(Information given Opens)
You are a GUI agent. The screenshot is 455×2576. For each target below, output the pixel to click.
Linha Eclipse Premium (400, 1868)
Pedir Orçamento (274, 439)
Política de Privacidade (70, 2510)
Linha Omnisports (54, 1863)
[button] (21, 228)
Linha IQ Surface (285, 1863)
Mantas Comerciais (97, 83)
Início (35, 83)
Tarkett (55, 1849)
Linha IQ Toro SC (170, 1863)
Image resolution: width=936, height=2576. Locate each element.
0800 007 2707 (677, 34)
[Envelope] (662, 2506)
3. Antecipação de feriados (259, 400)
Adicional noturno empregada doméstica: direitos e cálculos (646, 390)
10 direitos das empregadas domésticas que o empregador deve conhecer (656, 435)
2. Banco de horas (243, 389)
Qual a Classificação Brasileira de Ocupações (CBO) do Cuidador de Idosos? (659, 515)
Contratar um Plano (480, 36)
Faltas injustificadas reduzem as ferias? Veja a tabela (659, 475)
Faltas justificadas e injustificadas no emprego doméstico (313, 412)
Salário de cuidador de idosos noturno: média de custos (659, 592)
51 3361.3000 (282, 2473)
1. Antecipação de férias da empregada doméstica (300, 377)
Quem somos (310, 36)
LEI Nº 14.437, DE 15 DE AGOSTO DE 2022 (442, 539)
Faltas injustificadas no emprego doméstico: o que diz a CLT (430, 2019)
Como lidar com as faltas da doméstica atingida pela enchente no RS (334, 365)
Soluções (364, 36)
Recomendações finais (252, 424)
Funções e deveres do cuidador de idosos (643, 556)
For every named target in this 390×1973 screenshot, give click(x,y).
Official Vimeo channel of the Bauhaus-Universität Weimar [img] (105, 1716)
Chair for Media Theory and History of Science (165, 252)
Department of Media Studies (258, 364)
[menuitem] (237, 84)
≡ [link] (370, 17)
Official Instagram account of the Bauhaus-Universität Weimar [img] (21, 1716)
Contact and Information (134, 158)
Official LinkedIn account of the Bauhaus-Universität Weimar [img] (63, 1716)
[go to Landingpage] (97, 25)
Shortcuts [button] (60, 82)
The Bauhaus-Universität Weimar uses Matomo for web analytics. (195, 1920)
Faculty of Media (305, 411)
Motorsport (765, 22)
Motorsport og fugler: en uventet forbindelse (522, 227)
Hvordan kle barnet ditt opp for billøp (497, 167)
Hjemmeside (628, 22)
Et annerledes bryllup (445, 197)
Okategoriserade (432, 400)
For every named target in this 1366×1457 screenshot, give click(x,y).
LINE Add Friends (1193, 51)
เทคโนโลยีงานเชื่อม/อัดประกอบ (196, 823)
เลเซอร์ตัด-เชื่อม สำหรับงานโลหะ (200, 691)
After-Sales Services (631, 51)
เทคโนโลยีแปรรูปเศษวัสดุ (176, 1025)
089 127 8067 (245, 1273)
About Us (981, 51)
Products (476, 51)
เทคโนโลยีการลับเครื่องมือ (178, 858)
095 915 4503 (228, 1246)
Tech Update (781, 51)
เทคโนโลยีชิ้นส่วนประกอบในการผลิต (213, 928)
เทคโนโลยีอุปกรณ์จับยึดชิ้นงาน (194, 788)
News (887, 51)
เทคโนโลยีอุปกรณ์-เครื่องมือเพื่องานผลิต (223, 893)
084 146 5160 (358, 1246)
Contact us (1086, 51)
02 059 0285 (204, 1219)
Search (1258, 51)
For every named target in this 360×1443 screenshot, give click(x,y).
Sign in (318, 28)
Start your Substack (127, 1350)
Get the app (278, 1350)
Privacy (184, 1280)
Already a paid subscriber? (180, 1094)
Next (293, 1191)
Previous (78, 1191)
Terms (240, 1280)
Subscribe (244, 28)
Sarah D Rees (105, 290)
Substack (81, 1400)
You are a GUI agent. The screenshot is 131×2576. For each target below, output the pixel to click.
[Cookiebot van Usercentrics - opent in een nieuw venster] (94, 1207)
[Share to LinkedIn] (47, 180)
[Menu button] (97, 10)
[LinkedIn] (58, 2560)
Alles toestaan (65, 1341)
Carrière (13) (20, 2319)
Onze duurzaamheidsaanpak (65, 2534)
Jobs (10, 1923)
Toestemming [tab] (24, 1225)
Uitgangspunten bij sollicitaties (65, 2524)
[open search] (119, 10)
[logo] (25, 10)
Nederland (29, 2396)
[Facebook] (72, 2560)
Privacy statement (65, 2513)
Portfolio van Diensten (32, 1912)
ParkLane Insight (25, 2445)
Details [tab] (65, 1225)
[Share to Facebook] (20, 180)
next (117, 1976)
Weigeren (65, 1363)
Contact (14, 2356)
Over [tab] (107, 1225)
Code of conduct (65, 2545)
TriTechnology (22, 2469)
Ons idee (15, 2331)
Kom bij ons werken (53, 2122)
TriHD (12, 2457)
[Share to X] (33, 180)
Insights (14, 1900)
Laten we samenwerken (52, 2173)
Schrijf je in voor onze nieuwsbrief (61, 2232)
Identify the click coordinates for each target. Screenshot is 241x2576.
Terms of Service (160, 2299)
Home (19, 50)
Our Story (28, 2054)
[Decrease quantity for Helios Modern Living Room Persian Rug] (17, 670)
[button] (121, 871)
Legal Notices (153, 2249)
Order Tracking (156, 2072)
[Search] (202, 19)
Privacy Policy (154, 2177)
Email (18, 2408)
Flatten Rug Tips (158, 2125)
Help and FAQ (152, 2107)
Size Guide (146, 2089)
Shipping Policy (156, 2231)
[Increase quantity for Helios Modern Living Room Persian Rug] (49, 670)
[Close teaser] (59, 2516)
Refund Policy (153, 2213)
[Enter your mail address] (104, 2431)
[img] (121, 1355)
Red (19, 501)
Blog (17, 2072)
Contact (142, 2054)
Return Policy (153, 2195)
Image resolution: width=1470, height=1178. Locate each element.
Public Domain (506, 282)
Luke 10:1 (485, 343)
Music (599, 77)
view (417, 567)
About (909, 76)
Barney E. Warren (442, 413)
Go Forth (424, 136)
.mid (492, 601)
(Information given Closes)
▶ [What the task asks] Every entry above should be transcribed exactly as it appears.

▶ [Response to this task]
You are a GUI agent. The screenshot is 455×2576. For each target below, output the pixel to click.
Linha Eclipse Premium (400, 1868)
Pedir Orçamento (274, 439)
Política de Privacidade (70, 2510)
Linha Omnisports (54, 1863)
[button] (21, 228)
Linha IQ Surface (285, 1863)
Mantas Comerciais (97, 83)
Início (35, 83)
Tarkett (55, 1849)
Linha IQ Toro SC (170, 1863)
Image resolution: width=936, height=2576. Locate each element.
0800 007 2707 (677, 34)
[Envelope] (662, 2506)
3. Antecipação de feriados (259, 400)
Adicional noturno empregada doméstica: direitos e cálculos (646, 390)
10 direitos das empregadas domésticas que o empregador deve conhecer (656, 435)
2. Banco de horas (243, 389)
Qual a Classificação Brasileira de Ocupações (CBO) do Cuidador de Idosos? (659, 515)
Contratar um Plano (480, 36)
Faltas injustificadas reduzem as ferias? Veja a tabela (659, 475)
Faltas justificadas e injustificadas no emprego doméstico (313, 412)
Salário de cuidador de idosos noturno: média de custos (659, 592)
51 3361.3000 (282, 2473)
1. Antecipação de férias da empregada doméstica (300, 377)
Quem somos (310, 36)
LEI Nº 14.437, DE 15 DE AGOSTO DE 2022 (442, 539)
Faltas injustificadas no emprego doméstico: o que diz a CLT (430, 2019)
Como lidar com as faltas da doméstica atingida pela enchente no RS (334, 365)
Soluções (364, 36)
Recomendações finais (252, 424)
Funções e deveres do cuidador de idosos (643, 556)
For every named target in this 390×1973 screenshot, give click(x,y).
Official Vimeo channel of the Bauhaus-Universität Weimar [img] (105, 1716)
Chair for Media Theory and History of Science (165, 252)
Department of Media Studies (258, 364)
[menuitem] (237, 84)
≡ [link] (370, 17)
Official Instagram account of the Bauhaus-Universität Weimar [img] (21, 1716)
Contact and Information (134, 158)
Official LinkedIn account of the Bauhaus-Universität Weimar [img] (63, 1716)
[go to Landingpage] (97, 25)
Shortcuts [button] (60, 82)
The Bauhaus-Universität Weimar uses Matomo for web analytics. (195, 1920)
Faculty of Media (305, 411)
Motorsport (765, 22)
Motorsport og fugler: en uventet forbindelse (522, 227)
Hvordan kle barnet ditt opp for billøp (497, 167)
Hjemmeside (628, 22)
Et annerledes bryllup (445, 197)
Okategoriserade (432, 400)
For every named target in this 1366×1457 screenshot, give click(x,y).
LINE Add Friends (1193, 51)
เทคโนโลยีงานเชื่อม/อัดประกอบ (196, 823)
เลเซอร์ตัด-เชื่อม สำหรับงานโลหะ (200, 691)
After-Sales Services (631, 51)
เทคโนโลยีแปรรูปเศษวัสดุ (176, 1025)
089 127 8067 (245, 1273)
About Us (981, 51)
Products (476, 51)
เทคโนโลยีการลับเครื่องมือ (178, 858)
095 915 4503 (228, 1246)
Tech Update (781, 51)
เทคโนโลยีชิ้นส่วนประกอบในการผลิต (213, 928)
เทคโนโลยีอุปกรณ์จับยึดชิ้นงาน (194, 788)
News (887, 51)
เทคโนโลยีอุปกรณ์-เครื่องมือเพื่องานผลิต (223, 893)
084 146 5160 (358, 1246)
Contact us (1086, 51)
02 059 0285 (204, 1219)
Search (1258, 51)
For every named target in this 360×1443 screenshot, give click(x,y).
Sign in (318, 28)
Start your Substack (127, 1350)
Get the app (278, 1350)
Privacy (184, 1280)
Already a paid subscriber? (180, 1094)
Next (293, 1191)
Previous (78, 1191)
Terms (240, 1280)
Subscribe (244, 28)
Sarah D Rees (105, 290)
Substack (81, 1400)
You are a GUI agent. The screenshot is 131×2576. For each target below, output the pixel to click.
[Cookiebot van Usercentrics - opent in een nieuw venster] (94, 1207)
[Share to LinkedIn] (47, 180)
[Menu button] (97, 10)
[LinkedIn] (58, 2560)
Alles toestaan (65, 1341)
Carrière (13) (20, 2319)
Onze duurzaamheidsaanpak (65, 2534)
Jobs (10, 1923)
Toestemming [tab] (24, 1225)
Uitgangspunten bij sollicitaties (65, 2524)
[open search] (119, 10)
[logo] (25, 10)
Nederland (29, 2396)
[Facebook] (72, 2560)
Privacy statement (65, 2513)
Portfolio van Diensten (32, 1912)
ParkLane Insight (25, 2445)
Details [tab] (65, 1225)
[Share to Facebook] (20, 180)
next (117, 1976)
Weigeren (65, 1363)
Contact (14, 2356)
Over [tab] (107, 1225)
Code of conduct (65, 2545)
TriTechnology (22, 2469)
Ons idee (15, 2331)
Kom bij ons werken (53, 2122)
TriHD (12, 2457)
[Share to X] (33, 180)
Insights (14, 1900)
Laten we samenwerken (52, 2173)
Schrijf je in voor onze nieuwsbrief (61, 2232)
Identify the click coordinates for each target. Screenshot is 241x2576.
Terms of Service (160, 2299)
Home (19, 50)
Our Story (28, 2054)
[Decrease quantity for Helios Modern Living Room Persian Rug] (17, 670)
[button] (121, 871)
Legal Notices (153, 2249)
Order Tracking (156, 2072)
[Search] (202, 19)
Privacy Policy (154, 2177)
Email (18, 2408)
Flatten Rug Tips (158, 2125)
Help and FAQ (152, 2107)
Size Guide (146, 2089)
Shipping Policy (156, 2231)
[Increase quantity for Helios Modern Living Room Persian Rug] (49, 670)
[Close teaser] (59, 2516)
Refund Policy (153, 2213)
[Enter your mail address] (104, 2431)
[img] (121, 1355)
Red (19, 501)
Blog (17, 2072)
Contact (142, 2054)
Return Policy (153, 2195)
Image resolution: width=1470, height=1178. Locate each element.
Public Domain (506, 282)
Luke 10:1 (485, 343)
Music (599, 77)
view (417, 567)
About (909, 76)
Barney E. Warren (442, 413)
Go Forth (424, 136)
.mid (492, 601)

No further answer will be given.